But something about Love gives me faith, it is in me a religion unto itself. I simply have this almost cinematic ability to simply expect things to work out. And for the most part they do, albeit in not usually the ways I intend or expect. But yet I continue to hope, and to trust. Dishonesty, Disloyalty, downright Betrayal.... none of these thigns faze me; true, they vex me for the moment and I may be prone to outbursts (sometimes even violent ones), but I bounce back rather quickly and resolve myself that "things will work out". I mean look at me now; after more than a year of this relationship, the only woman whom I've ever even been willing to discuss the idea of 'forever' with has betrayed me, borderlining an affair with a man while I'm injured and immobile at home (not to mention I take care of her child while she's out enjoying the pleasures of his flesh). This all came to a head less than 2 weeks ago, and in that time I've passed through anger and into the state I previously mentioned: I simply have faith that things will work out for her and I.

I Love her more than I've loved any woman, and I see that she is genuinely sorry for the mistakes and oversights she made. I respect her for being able to do the right thing as soon as she realized what was happening.
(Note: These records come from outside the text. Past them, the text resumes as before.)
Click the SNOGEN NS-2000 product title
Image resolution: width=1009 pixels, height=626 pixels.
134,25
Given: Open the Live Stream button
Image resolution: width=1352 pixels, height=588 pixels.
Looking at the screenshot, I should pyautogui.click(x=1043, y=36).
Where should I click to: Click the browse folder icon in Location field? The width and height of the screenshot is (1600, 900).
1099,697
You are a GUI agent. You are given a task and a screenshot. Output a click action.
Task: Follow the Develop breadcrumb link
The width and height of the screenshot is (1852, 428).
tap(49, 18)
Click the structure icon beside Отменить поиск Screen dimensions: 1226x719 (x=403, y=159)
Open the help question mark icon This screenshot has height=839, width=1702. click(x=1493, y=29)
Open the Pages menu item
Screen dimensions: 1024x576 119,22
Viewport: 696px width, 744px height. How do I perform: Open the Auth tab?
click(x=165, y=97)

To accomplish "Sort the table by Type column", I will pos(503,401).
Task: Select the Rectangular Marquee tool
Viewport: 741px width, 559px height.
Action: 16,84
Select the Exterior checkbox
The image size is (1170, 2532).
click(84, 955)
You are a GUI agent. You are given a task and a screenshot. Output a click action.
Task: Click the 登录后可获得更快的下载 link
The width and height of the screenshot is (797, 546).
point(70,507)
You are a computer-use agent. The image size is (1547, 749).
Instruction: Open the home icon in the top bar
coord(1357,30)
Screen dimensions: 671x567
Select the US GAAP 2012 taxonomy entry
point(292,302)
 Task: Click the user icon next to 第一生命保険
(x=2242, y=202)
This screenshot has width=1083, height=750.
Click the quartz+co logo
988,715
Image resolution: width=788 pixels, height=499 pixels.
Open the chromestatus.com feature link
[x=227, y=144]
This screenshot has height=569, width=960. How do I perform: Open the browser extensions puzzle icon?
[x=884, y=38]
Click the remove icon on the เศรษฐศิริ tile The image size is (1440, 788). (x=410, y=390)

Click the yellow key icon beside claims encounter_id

I respect her for analyzing herself and taking this time away from me in order to sort herself out. I cannot forgive her yet, but I know that in time I will, because of the above mentioned respect and genuine remorse she shows. Sleeping alone on the couch is almost physically painful (and not because of my ankle) because all I can think of is the fact that she's not 20 feet above me, alone, most likely in a position where I'd fit very snugly and comfortably beside her. When she scores a goal at soccer, when she comes home from work in a fantastic mood, I can't help but feel the need to kiss her in celebration... but I hold back, because right now it is my duty to her and to myself.

Once more I say that I am not focusing on getting back together with her... it is a goal, something to keep in mind when it comes to the actions that I take, however its not something I'm actively working towards. Right now, I'm focusing on my own happiness, my own emotional stability. I want to get out, have a summer fling, remind myself that I am desirable and attractive. But those efforts also belie a common end; a reunion between her and I. I cannot help that I have this unshakable faith that once we get the appropriate time apart from one another and we sort ourselves out, we'll come together.

Luckily for me, if such is not the case, it will become rather clear by the end of the summer... and the distance I've fostered will make it much easier (probably bordering on automatic) to flip the switch and 'get over' her with relative speed. In this, I see a pretty win/win situation... on one side it seems like I'm romantically hedging my bets, but its not deliberate, its simply the way things have fallen. And I always play things in the most effective and efficient manner that I can....

This has gone on quite long enough I suppose, I have to finish the chores I've started. Some will be finished within the hour... but others won't be until the leaves turn from green, it seems.